# [SOLVED] Asus X54H SX136D RAM query



## prince007 (Jan 12, 2012)

Hey Guys,

I've purchased this model recently but since it comes with only 2 GB of RAM, I'm planning to upgrade it. Can anybody tell what is the maximum RAM this model supports? Exactly how many RAM slots are there in this model? Some of the sites in the internet says this model has 2 RAM slots but I could find only one in the back. I've removed the keyboard also to see whether there is another RAM slot below but I could not find it. Also although the model is X54H SX136D, CPUZ is showing the model as K54L. I'm a little bit confused here. Any help will be appreciated.


----------



## aroraanant (Jan 12, 2012)

It has 1 RAM slots.
I think there is no need to upgrade the RAM as the processor is a Dual Core and it won't be able to utilize much ram and 2gb is enough.


----------



## Cilus (Jan 12, 2012)

^^ That's the most baseless information I've read for last couple of months. aroraanant, start reading performance of the Sandybridge based processors. I think most of the people still think DUAL cores as the 1st Gen Core or ancient Pentium D processors. But the truth is Dual core is the lower-mid range processor of every series
B940 and B950 are the dual cores based on Intel Sandybridge Architecture and offers almost same level of performance of the 1st gen Core i3 processors like i3 350.

prince007, Asus laptops normally use 1333 MHz, CL9 RAm modules and I have almost the same model form A43SJ series. Get A-DATA 1333 MHz rams, it will work. But my suggestion is sell of the old ram and get a single 4 GB 1333 MHz ram for now. Price will be around 1.2/1.3K. If you do so, one of the ram slots will be still free for future RAM upgrades. 2 GB ,odule will cost you around 600/700 bucks.


----------



## aroraanant (Jan 12, 2012)

^^^
I heard/read somewhere that the latest Dual Core processors are based on Sandybridge Arrchitecture but I didn't came across any laptop having the same as no one prefers to buy or even sell a Dual core processor laptop.
Anyways thanks for updating my knowledge


----------



## dashing.sujay (Jan 12, 2012)

Cilus said:


> But my suggestion is sell of the old ram and get a single 4 GB 1333 MHz ram for now. Price will be around 1.2/1.3K. If you do so, one of the ram slots will be still free for future RAM upgrades. 2 GB ,odule will cost you around 600/700 bucks.
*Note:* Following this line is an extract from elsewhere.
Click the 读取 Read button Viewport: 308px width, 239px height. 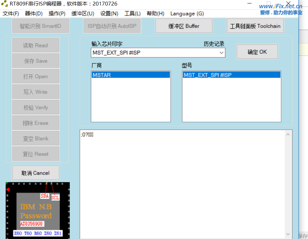(35, 45)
Why not 2*2GB with dual channel benefits? Also use of 8GB by OP is highly doubtful.


----------



## Cilus (Jan 12, 2012)

^^ I guess you know the reason...the laptop only have two memory slots. So using 2X2 modules will stop any future memory upgrade without selling the old ones. Also 4GB modules are mainstream now; so getting one 4GB will also help you for future compatibility.
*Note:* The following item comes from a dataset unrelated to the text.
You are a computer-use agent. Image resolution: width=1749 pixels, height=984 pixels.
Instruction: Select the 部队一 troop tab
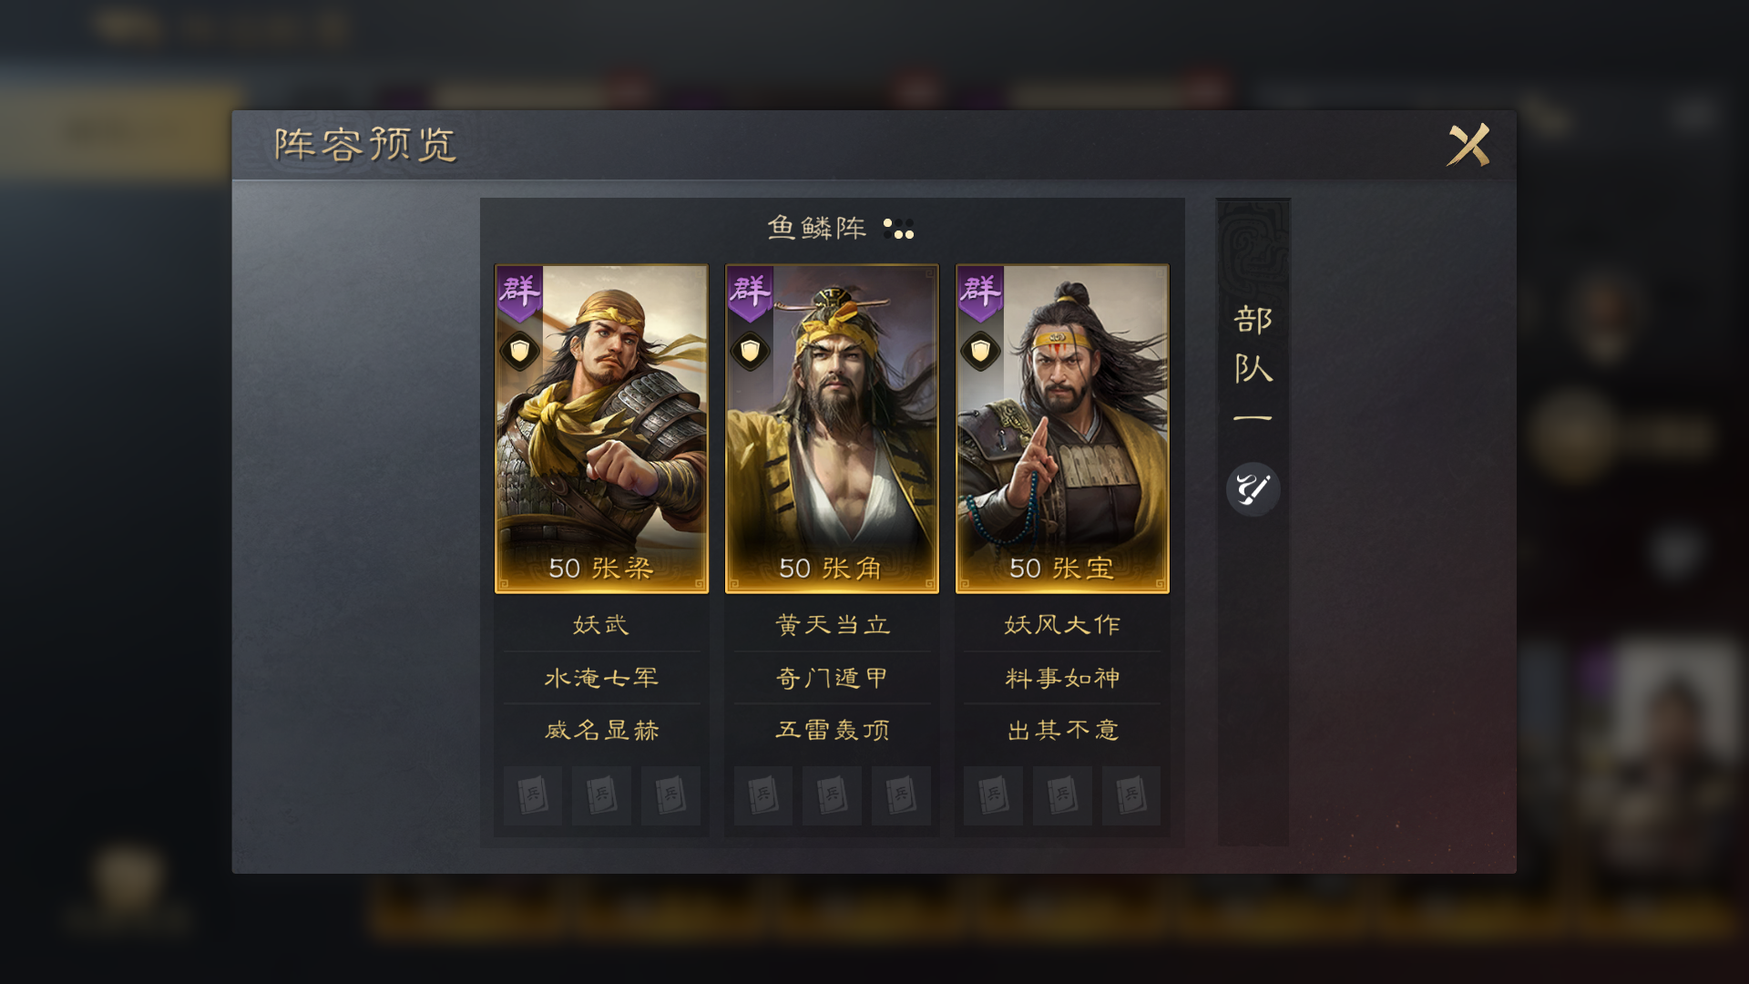pyautogui.click(x=1253, y=366)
aroraanant, another information: B950 and B940 are actually stripped down i3 2310M processors with 1 MB Lesser cache size and Hyper Threading disabled. If you check the benchmarks of i3 2310M and B950, you'll find that their performance is close enough apart from the highly Multi-threaded applications where i3 2310 has a benefit of HT, processing 4 threads simultaneously at best case scenarios.


----------



## prince007 (Jan 13, 2012)

Thanks Guys for providing me with some info. But the thing is I couldn't find the 2nd RAM slot as stated in my post. I checked below the trackpad section also. Today I talked with an asus guy over phone who told me that there is only 1 slot in this model. I'm a bit of confused here now. Another thing, can anybody shed some light about the Starlite RAM. I've tried with 2 single 4GB DDR1333  Starlite RAMs. The laptop didn't boot up with the 1st one. The 2nd one did boot up but hanged in windows and after that never booted up. The laptop is running fine with the factory supplied RAM. Is this due to some kind of RAM voltage problem? I'm planning to test the following RAM now

                          Kingston KVR1333D3S9/4G

It has some pretty good reviews at newegg. Please suggest.

Guys,

I've searched the above kingston variant at ebay india and it seems that the ebay one is 1.8V model. But the newegg one is 1.5V. And as far as to my knowledge, sandybridges are designed to work only with 1.5V RAMs. Can anybody suggest where can I get good 1.5V RAMs at kolkata? Which brand will be good?


----------



## Arjun1 (Mar 19, 2012)

I recently bought this laptop & i also can only see one ram slot , prince007 hasnt logged in in two months , can any one else using this model confirm if it has one slot only? cpuz & speccy show two slots & most websites selling this model also mention two slots in the description.


----------



## aroraanant (Mar 19, 2012)

It must be having 2 slots.


----------



## dashing.sujay (Mar 19, 2012)

^No, it has got only 1 slot supported upto 4GB RAM, according to *Asus' official site*.


----------



## prince007 (Mar 26, 2012)

Arjun1 said:


> I recently bought this laptop & i also can only see one ram slot , prince007 hasnt logged in in two months , can any one else using this model confirm if it has one slot only? cpuz & speccy show two slots & most websites selling this model also mention two slots in the description.



Hey Arjun1,

As far as to my knowledge, it has only 1 RAM slot with max 4GB support. Currently I'm using 4GB RAM in that slot. Be aware not to use the Starlite RAMs since I think they are not compatible with the sandybridge motherboards. I was having booting problems with the starlite RAM previously after which I've changed to Gskill and it is running super smooth. Currently I'm using the following model....*Gskill 4GB F3-10600CL9S-4GBSQ*.


----------



## Arjun1 (Mar 27, 2012)

Yea i confirmed the one ram slot from Asus & also got a free 4gb corsair Ram from the seller (flipkart) for giving incorrect product description, corsair ram works fine .


----------



## dashing.sujay (Mar 27, 2012)

Congrats 

Closing.


----------